Not to mention the current syntax is completely unclear how it is going to work well with protected / private constructors.
class MyClass<T1, T2, T3> : BaseClass<T1, T2>, IInterface<T3>
where T1: IEnumerable<T1>, new()
where T2: IOtherInterface
(int foo, T2 bar, T3 Interesting)
{
  ...
}
Yikes.
class MyClass<T1, T2, T3> : BaseClass<T1, T2>, IInterface<T3>
where T1: IEnumerable<T1>, new()
where T2: IOtherInterface
{
   private int foo;
   protected T2 bar;
   public T3 Interesting;

   public MyClass(this.foo, this.bar, this.Interesting) : base(foo)
   {
   }
}
with your syntax we could keep on doing everything we are used to:
class MyClass<T1, T2, T3> : BaseClass<T1, T2>, IInterface<T3>
where T1: IEnumerable<T1>, new()
where T2: IOtherInterface
{
   private int foo;
   protected T2 bar;
   public T3 Interesting;

   protected MyClass(this.foo, this.bar, this.Interesting) : base(foo)
   {
   }

   public MyClass(this.Interesting, this.bar) : this(42, bar, Interesting) { ... }
}
Apr 9, 2014 at 6:45 PM
I like the current design of primary constructors better.
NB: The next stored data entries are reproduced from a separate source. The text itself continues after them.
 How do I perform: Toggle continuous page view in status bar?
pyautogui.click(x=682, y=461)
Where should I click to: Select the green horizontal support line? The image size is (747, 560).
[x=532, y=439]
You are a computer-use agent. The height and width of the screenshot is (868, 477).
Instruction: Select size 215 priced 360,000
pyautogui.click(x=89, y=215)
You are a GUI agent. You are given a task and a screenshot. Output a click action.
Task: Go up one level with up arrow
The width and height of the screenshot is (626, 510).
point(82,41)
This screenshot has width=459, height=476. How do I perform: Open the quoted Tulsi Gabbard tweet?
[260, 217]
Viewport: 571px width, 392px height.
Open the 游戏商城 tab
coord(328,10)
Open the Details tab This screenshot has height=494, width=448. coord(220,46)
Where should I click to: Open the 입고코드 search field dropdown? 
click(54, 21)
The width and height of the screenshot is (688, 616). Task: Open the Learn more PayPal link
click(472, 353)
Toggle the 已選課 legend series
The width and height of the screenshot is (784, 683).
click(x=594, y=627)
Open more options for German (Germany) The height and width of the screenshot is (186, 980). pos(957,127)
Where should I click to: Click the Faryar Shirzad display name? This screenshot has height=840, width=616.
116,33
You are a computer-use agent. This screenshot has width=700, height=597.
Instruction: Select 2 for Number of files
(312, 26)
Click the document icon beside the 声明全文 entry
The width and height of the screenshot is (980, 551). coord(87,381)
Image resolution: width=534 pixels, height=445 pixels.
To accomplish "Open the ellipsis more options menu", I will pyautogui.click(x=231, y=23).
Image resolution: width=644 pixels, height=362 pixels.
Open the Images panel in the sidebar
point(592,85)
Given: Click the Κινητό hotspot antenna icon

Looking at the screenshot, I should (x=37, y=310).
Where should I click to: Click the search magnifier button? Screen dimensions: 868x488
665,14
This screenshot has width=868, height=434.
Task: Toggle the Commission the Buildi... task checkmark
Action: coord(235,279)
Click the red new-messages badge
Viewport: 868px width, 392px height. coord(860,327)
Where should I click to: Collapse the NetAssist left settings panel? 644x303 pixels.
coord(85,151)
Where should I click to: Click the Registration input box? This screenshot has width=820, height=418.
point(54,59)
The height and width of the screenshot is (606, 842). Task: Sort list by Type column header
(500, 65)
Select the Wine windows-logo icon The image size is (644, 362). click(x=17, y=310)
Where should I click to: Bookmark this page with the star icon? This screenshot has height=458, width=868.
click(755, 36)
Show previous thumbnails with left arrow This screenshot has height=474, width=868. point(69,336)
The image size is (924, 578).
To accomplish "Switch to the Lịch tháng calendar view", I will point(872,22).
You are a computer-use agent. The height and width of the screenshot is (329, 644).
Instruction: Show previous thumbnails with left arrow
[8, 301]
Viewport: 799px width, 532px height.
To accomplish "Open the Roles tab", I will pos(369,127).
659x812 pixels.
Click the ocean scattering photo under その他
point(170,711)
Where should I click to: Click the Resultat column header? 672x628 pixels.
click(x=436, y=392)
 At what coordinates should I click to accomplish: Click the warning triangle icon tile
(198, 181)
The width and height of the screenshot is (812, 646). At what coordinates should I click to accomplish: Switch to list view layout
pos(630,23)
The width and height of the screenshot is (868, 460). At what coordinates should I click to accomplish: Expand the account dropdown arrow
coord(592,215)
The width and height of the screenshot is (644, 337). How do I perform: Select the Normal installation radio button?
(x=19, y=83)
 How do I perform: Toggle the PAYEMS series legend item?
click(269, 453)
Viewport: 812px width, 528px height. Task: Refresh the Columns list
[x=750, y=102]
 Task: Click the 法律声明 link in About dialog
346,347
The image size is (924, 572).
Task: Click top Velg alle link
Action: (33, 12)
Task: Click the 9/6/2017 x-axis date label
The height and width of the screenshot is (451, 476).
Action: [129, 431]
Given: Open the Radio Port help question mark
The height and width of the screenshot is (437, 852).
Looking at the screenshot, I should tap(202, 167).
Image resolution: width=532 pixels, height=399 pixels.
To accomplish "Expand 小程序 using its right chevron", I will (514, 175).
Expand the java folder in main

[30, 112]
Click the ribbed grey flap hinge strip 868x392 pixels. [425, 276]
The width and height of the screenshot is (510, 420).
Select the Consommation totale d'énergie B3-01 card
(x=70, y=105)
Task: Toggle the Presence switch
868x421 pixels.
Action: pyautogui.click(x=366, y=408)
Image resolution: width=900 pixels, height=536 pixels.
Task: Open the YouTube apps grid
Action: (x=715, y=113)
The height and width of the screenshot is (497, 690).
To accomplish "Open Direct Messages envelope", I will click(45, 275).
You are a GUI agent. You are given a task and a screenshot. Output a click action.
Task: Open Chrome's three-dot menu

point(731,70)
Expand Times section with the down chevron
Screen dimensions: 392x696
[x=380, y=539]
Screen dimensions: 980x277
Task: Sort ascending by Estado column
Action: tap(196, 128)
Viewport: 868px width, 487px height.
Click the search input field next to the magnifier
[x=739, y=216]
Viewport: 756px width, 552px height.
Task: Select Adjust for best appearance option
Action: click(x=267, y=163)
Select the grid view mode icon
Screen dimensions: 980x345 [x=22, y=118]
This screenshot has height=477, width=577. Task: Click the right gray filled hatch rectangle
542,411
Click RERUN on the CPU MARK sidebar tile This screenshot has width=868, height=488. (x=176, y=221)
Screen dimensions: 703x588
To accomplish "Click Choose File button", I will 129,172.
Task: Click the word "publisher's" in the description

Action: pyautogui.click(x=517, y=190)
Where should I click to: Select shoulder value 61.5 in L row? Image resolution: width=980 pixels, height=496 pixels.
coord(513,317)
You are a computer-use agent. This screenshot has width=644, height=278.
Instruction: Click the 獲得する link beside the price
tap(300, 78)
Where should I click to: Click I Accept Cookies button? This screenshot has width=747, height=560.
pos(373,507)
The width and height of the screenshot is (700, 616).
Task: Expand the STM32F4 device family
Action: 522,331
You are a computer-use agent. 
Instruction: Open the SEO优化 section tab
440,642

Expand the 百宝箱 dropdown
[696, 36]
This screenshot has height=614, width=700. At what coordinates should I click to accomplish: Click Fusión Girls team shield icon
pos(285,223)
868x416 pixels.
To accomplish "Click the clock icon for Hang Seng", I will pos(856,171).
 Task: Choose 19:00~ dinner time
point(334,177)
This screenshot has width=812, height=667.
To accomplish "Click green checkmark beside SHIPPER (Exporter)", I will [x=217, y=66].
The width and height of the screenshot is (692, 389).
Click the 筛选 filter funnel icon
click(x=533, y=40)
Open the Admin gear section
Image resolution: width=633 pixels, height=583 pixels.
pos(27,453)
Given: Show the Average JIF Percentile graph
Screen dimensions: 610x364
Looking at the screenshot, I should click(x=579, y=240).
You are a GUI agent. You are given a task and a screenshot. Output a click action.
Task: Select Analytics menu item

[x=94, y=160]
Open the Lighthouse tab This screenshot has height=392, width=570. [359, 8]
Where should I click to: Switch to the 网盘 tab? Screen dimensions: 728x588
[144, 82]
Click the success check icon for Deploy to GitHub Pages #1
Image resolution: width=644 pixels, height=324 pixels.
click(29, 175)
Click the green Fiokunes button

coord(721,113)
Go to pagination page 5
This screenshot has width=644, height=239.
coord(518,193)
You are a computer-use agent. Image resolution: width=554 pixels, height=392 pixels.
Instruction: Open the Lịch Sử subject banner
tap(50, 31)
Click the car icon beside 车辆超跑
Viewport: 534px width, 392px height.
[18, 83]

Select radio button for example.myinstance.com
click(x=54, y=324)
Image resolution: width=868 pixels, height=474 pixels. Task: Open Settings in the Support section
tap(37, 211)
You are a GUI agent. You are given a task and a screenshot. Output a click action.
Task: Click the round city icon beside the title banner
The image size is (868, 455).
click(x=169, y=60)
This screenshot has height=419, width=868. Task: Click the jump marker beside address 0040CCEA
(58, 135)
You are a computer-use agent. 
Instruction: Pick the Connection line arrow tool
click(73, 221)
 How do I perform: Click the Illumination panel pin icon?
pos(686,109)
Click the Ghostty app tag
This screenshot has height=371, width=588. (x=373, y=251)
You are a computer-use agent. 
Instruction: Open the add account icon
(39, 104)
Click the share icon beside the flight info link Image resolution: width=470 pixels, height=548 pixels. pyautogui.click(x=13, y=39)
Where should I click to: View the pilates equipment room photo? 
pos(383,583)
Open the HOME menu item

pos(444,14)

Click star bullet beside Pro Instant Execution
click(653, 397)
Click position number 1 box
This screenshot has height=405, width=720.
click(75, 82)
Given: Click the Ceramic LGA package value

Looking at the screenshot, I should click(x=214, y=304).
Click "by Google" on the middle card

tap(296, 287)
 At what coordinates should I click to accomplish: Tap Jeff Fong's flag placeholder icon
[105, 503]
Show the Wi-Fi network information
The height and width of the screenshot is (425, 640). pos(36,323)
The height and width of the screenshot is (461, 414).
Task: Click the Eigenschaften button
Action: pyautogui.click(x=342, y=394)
This feature is entirely about syntax sugar- it's not going to force you to write your classes differently going forward or to rewrite old classes. For writing quick DTOs, the primary constructor syntax expresses the type much more succinctly than is currently possible. Obviously, it's not going to work for every class or every situation and could be abused. But the same could be said of any new feature added to the language.

The alternative you propose barely saves any verbosity. F# can declare a type on a single line- the closer we can get to that in C# without all the added verbosity, the better.
Apr 9, 2014 at 9:30 PM
Just to indulge my understanding we are talking about
class Point(int x, int y, private Color color)
{
    public int X{get;} = x;
    public int Y{get;} = y;
}

// Characters: 102
vs
class Point
{
    public int X{get;}
    public int Y{get;}
    private Color color;

    public Point (this.Y, this.Y, this.color) 
    {
    }
}

// Characters: 137
So a difference of 35 characters is worth introducing implicit variable capture and a second constructor syntax?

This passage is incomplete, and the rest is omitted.